One thing that struck me as odd, however, was the technological focus. For as far as big linked geodata storage solutions went, the attention was mostly on scaling either ‘classic’ object-relational databases such as Oracle Spatial and PostGIS from the geospatial side, or SPARQL with its spatial extension GeoSPARQL to the Linked Data side. The OGC-proposed marriage of the spatial world and Linked Data resulted in the GeoSPARQL standard, a combination of a vocabulary for describing geospatial relations in Linked Data and an extension of the SPARQL standard for using spatial functions. Since I attended the OGC/W3C Linking Geospatial Data conference in London in 2014 I noticed that the field had progressed enormously in these three years. I think Wouter Beek gave a nice overview of the maturity of GeoSPARQL: there basically are two products that seem to offer ‘production ready’ GeoSPARQL implementations: Oracle Spatial and Graph and Ontotext GraphDB. At the time in 2014, there was not a single implementation that exceeded the experimental phase.
However, I could not help but notice that the focus of the talks did not seem to get beyond GeoSPARQL. Especially with the ‘Big’ in Big Linked Geodata, GeoSPARQL does not seem to me a likely candidate for analyzing petabytes of Linked Geodata.
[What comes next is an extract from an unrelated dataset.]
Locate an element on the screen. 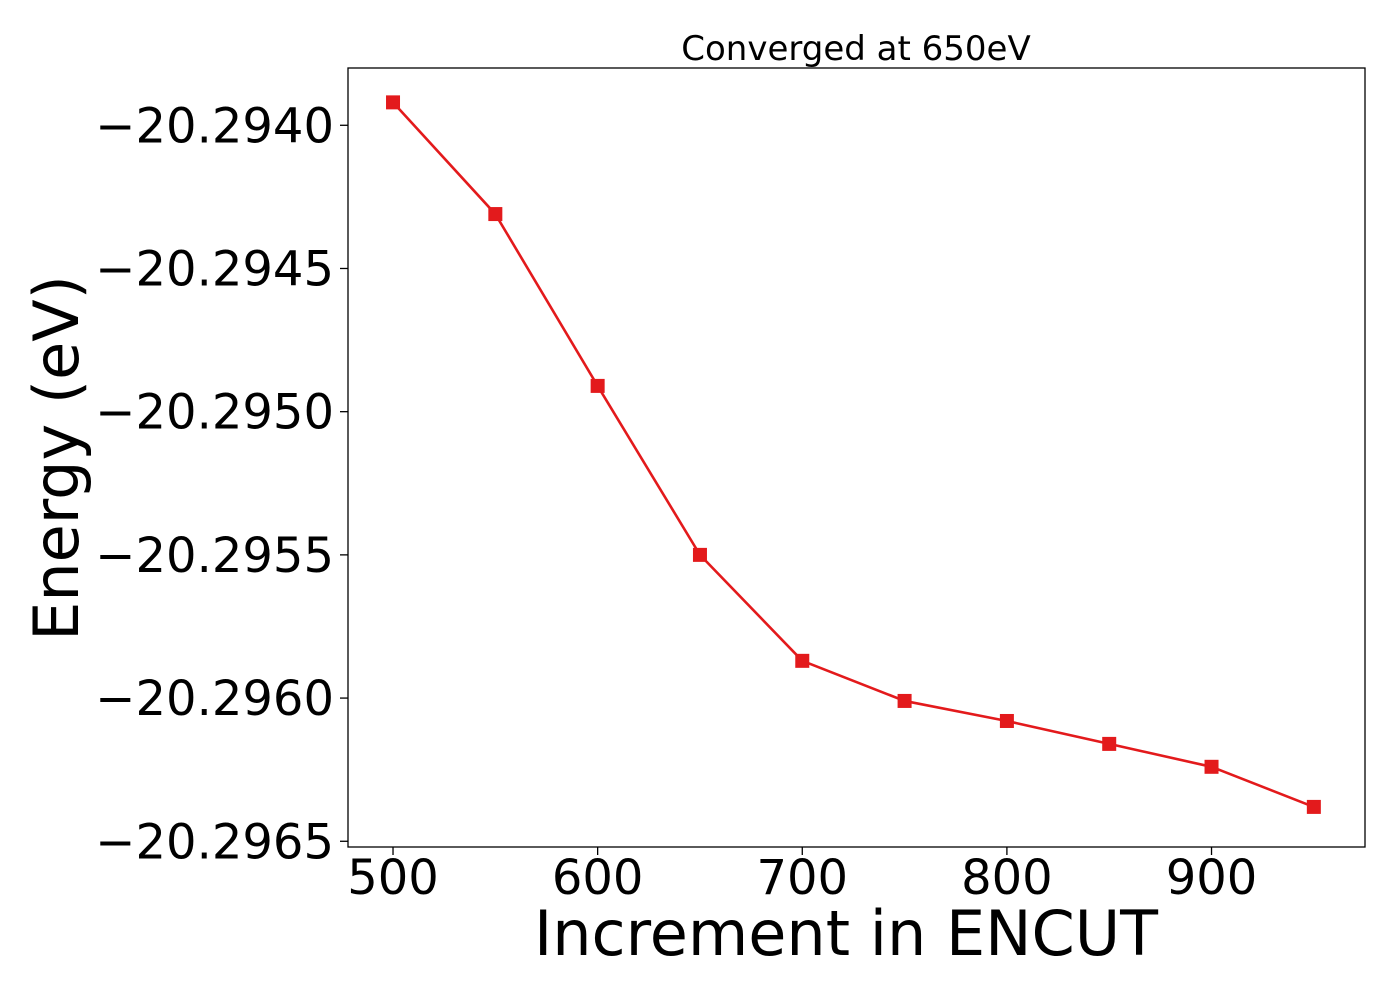  y-tick-label: −20.2940 is located at coordinates (214, 126).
The scalability of SPARQL is still improving, but as Wouter mentioned, the vendors of the GeoSPARQL implementations advise against putting up a public GeoSPARQL endpoint since no guarantees on their availability and stability under heavy load can be given. That is still aside from the ‘big’ aspect. To put it more bluntly in my own words, exposing a Big Linked Geodata SPARQL endpoint looks to me like infrastructural suicide and a very hefty infrastructure bill.
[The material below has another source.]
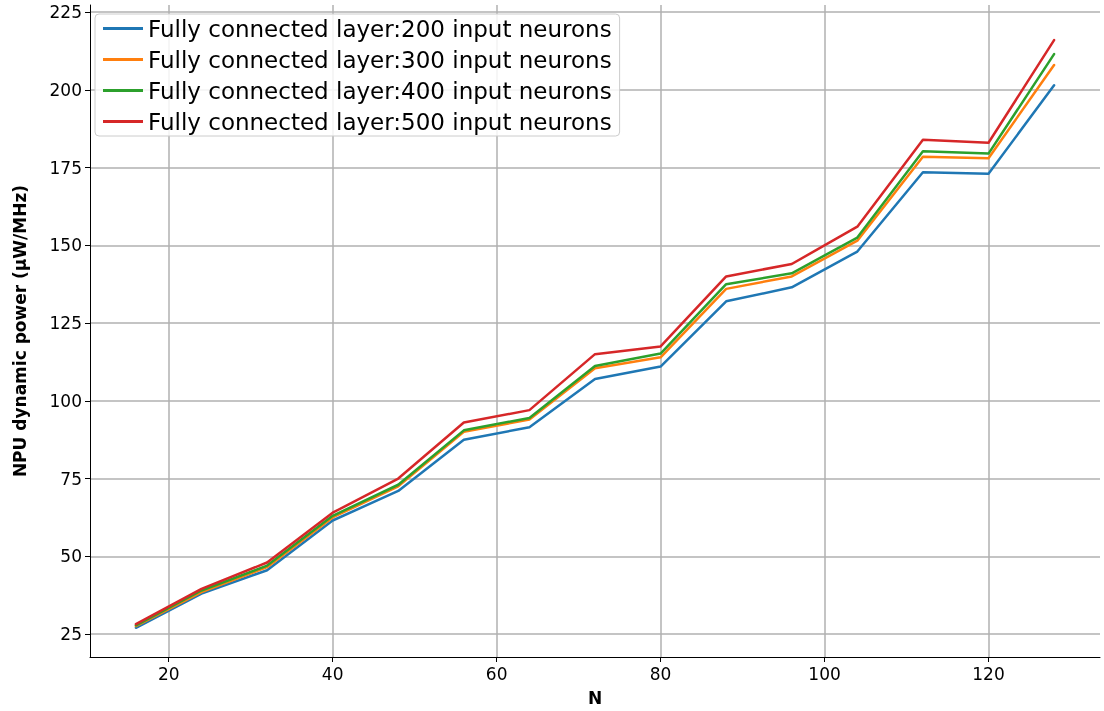 The image size is (1104, 711). What do you see at coordinates (20, 331) in the screenshot?
I see `y-axis-title: NPU dynamic power (μW/MHz)` at bounding box center [20, 331].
So I wondered out loud at the end of the day why other solutions that do support Linked Data and geospatial analysis were hardly considered. Where JSON-LD was mentioned, it was mostly to do with offering it as an exchange format rather than a storage format. Why is there so little focus on geospatially enabled document stores as big data solutions? I think that we need to look more closely at leveraging JSON-LD as a scalable, performant and highly available geospatial Linked Data storage solution.
While ElasticSearch, MongoDB are rapidly gaining in popularity in offering scalable and very complete geospatial functionality, wednesday it seemed like document store solutions are forgotten in the perspectives they may offer on Big Linked Geodata. In 2014, we embraced JSON-LD as a native RDF serialization, but I hear little from organisations shifting their attention from SPARQL to JSON document stores in building more stable, scalable and performant infrastructures. Is it due to the dogmas of the Linked Data community that SPARQL is still considered as the single solution to creating a global web of data or the famous Linked Open Data Cloud? Why does the SPARQL standard still only allow federation to other SPARQL endpoints when the web offers so much more, at much lower cost?
This ties in neatly with a remark Rinke Hoekstra made in the 5th anniversary publication of the Platform Linked Data Netherlands (in Dutch only unfortunately, p. 49). One of the problems of the adoption of linked data is the ungrounded assumption that the use of special Linked Data storage infrastructure is mandatory - the native RDF triple or quad store with SPARQL as its main interface. With the assumption of ‘special infrastructure’ comes the downside of niche RDF solutions with a small user base. With JSON-LD I would say, we have storage technology at our fingertips in the form of JSON document stores with a huge user base that offer a scalable, performant, cheap and highly available solution including the elusive stable big geospatial linked data functionality.
It is time to drop the Linked Data fixation on SPARQL and move on to more stable options.